The latest in an intermittent series looking back at groundbreaking, newsmaking, appalling and amusing events in government history.
Today we’re going to turn the clock back a whole five years, to 2018. It was the second year of the Trump administration, and 10 years after the financial crisis that devastated the U.S. economy. That meant a decade of stricter enforcement of financial regulations and stepped-up oversight of banks.
The time had come, Trump administration officials and GOP lawmakers decided, to ease up on financial institutions. That meant a series of policy changes, starting with overhauling the Dodd-Frank Act, which had boosted banking oversight in the wake of the 2008 financial crisis. Regulatory measures to ease the burden on banks followed.
But the effort didn’t end there. Randal Quarles, then the vice chairman of the Federal Reserve for supervision of banks, wanted an overhaul of the Fed’s process of supervising bank operations, which he called “inherently more judgmental, nuanced, discretionary, variable and opaque than the practice of regulation.”
Quarles backed systemic changes to reduce the space for judgment and discretion that Fed supervisors had exercised in the course of doing their jobs. That involved nothing less than a thorough culture change in the banking oversight system. It boiled down to one key principle: Be nicer. Apparently, not only did bankers chafe under the post-2008 regulatory apparatus, their feelings were hurt by toiling under the watchful eye of federal bank examiners.
“You would meet with the bank regulators and it felt like it was us versus them,” an American Bankers Associations executive told The Wall Street Journal in late 2018.
Quarles made a priority of changing that culture. It “will be the least visible thing I do and it will be the most consequential thing I do,” he told the Journal. “The banks should feel that their supervisor is going to be firm but fair.” He told examiners that their reports shouldn’t just focus on banks’ weaknesses, but give them positive feedback as well.
“The coach is demanding as much as ever from the sidelines—it’s just that every now and then he’s throwing some ‘Good job!’s and ‘Way to go!,’” said a former bank supervisor after Quarles announced the new approach.
The culture change was more than a surface-level effort. It involved redefining how overseers’ viewed their jobs. The challenge of achieving that goal is illustrated by a 2014 exchange at a Senate hearing between Sen. Elizabeth Warren, D-Mass., and New York Federal Reserve President William Dudley. In her view, Warren said, federal regulators were “the cop on the beat. That is, they are out there to look for illegal and unsafe conduct.” Dudley begged to differ, saying a regulator should play the role of “fire warden,” making sure that each bank “is run well so that it is not going to catch on fire and burn on.”
Cop and fire warden are two very different visions of what regulators should be.
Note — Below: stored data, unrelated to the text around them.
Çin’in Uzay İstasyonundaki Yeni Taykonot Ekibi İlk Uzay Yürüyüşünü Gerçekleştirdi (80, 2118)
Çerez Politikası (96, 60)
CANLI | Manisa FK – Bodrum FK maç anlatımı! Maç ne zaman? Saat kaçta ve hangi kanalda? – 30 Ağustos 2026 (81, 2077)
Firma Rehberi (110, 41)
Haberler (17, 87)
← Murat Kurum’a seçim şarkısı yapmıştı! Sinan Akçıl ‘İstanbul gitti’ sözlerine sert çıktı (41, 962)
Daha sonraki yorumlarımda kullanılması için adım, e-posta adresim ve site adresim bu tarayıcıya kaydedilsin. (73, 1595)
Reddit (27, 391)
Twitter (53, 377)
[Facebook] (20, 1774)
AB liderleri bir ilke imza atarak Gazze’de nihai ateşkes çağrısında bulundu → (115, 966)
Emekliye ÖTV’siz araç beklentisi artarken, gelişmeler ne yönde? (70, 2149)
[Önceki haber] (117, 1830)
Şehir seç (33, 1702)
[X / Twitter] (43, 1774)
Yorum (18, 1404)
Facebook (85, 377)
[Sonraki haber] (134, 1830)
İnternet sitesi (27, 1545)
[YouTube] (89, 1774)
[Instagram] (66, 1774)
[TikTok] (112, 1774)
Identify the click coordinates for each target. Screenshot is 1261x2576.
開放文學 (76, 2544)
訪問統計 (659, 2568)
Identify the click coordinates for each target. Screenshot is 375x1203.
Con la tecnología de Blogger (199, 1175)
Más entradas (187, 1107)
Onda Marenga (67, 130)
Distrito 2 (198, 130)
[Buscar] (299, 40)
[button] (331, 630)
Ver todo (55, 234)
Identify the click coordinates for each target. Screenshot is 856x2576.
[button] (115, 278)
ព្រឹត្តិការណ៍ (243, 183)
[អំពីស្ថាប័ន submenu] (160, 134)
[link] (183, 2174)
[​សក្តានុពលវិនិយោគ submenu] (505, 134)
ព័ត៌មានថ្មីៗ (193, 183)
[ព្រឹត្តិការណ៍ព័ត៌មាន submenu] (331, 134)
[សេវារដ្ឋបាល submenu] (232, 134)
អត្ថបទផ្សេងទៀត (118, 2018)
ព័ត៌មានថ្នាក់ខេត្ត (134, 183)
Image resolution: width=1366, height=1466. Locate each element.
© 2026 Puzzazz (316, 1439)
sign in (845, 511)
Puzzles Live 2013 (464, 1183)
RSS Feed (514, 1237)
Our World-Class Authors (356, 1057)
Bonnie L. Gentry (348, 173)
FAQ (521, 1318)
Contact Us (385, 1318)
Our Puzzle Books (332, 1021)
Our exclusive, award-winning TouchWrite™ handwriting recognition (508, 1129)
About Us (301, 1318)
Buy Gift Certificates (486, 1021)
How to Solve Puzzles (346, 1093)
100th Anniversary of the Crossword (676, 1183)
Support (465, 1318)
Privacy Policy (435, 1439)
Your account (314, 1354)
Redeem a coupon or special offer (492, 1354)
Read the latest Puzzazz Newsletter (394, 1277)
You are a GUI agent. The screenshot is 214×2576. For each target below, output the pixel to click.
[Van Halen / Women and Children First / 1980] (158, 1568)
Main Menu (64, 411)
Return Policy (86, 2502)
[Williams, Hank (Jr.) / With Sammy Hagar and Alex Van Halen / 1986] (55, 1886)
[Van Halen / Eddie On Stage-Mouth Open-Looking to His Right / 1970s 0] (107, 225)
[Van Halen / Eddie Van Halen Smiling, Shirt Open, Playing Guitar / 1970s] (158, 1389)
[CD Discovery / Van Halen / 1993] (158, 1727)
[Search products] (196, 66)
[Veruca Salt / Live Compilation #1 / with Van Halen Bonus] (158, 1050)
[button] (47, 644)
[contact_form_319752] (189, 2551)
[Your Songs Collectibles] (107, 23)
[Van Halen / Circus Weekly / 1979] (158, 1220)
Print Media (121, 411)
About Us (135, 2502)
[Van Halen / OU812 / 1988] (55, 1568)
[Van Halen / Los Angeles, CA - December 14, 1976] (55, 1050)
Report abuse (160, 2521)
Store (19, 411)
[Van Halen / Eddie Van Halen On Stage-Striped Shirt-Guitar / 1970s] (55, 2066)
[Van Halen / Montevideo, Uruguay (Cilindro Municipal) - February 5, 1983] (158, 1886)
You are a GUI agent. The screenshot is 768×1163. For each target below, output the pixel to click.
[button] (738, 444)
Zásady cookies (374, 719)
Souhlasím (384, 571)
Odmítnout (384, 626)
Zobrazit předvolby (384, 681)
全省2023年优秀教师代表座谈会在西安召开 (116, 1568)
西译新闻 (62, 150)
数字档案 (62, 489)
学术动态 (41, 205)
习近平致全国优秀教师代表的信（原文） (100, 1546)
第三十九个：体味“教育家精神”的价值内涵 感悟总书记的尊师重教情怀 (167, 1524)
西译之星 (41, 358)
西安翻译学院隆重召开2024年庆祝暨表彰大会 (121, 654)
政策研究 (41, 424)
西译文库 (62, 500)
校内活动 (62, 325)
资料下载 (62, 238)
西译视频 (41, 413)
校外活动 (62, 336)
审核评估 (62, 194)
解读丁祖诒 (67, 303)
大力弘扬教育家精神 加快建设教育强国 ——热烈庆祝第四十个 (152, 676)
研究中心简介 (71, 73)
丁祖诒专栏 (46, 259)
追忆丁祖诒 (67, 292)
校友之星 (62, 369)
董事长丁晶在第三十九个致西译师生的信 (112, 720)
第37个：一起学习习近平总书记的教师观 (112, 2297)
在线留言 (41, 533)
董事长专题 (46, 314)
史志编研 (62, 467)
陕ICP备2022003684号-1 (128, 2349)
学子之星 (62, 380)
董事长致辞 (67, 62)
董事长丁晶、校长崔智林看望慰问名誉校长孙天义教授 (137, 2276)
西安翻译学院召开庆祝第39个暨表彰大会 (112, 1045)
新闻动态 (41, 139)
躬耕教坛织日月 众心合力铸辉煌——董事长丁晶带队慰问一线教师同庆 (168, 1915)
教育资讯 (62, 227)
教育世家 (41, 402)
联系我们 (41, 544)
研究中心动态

But they’re both a far cry from coach.
Quarles knew demanding a change in culture would require a personal touch. So he and Federal Deposit Insurance Corporation Chairman Jelena McWilliams spent months in the latter half of 2018 crisscrossing the country, visiting regional offices of their organizations to describe their vision of a kinder, gentler bank supervision system. In a world ruled by facts, figures, and metrics, Quarles and McWilliams had stepped into the murky world of traditions, habits and values. “All of this will be difficult to quantify except by air miles,” Quarles told the Journal.
Did he ultimately succeed in changing the culture of bank supervision? And did that contribute to the fall of Silicon Valley Bank and the overall current shakiness of the banking system? Since those questions can’t be answered quantitatively, it’s hard to judge. Even if Quarles did achieve his goal, he argues that period is ancient history. “I gave up the reins as vice chair for supervision a year and a half ago,” Quarles told The New York Times this week.
It’s often said that culture change is extremely difficult in the federal context, and it does require determination and sustained commitment. But in one sense, it’s easier than in other sectors of the economy. Career federal employees, including bank supervisors, are accustomed to seeing political overseers come and go, and they are expected to change their approaches, techniques and actions to suit the new team’s agenda. The best of them are very good at it. So if a new leader demands culture change, he or she just might get it. And it just might stick until someone else comes along and makes changing it again a priority.